Treatment and Prevention

Now that we’ve discussed some of the common foodborne illnesses, let’s talk about treatments and prevention techniques. Dr. Siegart explains, “The mainstay of treatment for foodborne-associated vomiting and diarrhea is the replacement of water and electrolytes. If the illness is prolonged or severe, a medical evaluation and intravenous fluids may be necessary.”

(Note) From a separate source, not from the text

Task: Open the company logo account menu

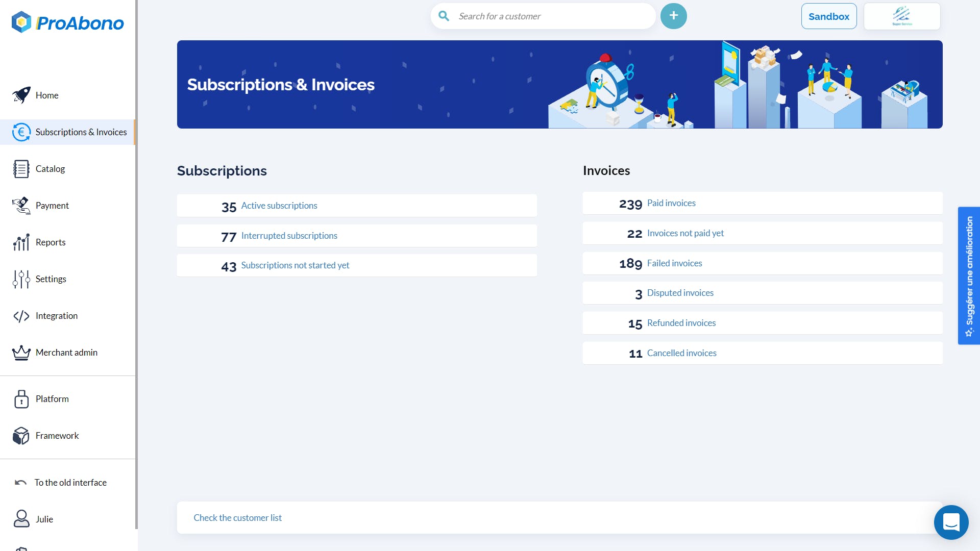Action: pyautogui.click(x=901, y=16)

As far as prevention is concerned, Dr. Siegart continues, “Travelers should avoid raw or uncooked foods – specifically raw eggs, undercooked meat, or unpasteurized milk. They should only eat hot, freshly prepared and cooked food. Food initially served hot should not be allowed to sit for too long as there’s a risk for contamination the longer the food is out, and bacterial growth once the food reaches room temperature. Fruit and vegetables must be washed thoroughly. It is best to avoid raw vegetables, salads, and unpeeled fruit if there is any uncertainty about preparation. If it is on a buffet, travelers should assume it is contaminated. Hands should be washed frequently with soap and water. Hand sanitizer should be used in addition to frequent hand washing, not as a replacement.

Additionally, prior to any trip, travelers should research their destinations to find out what diseases are common and if any vaccines are required. Travelers should also consult their travel risk management provider to confirm the best places for local medical care.”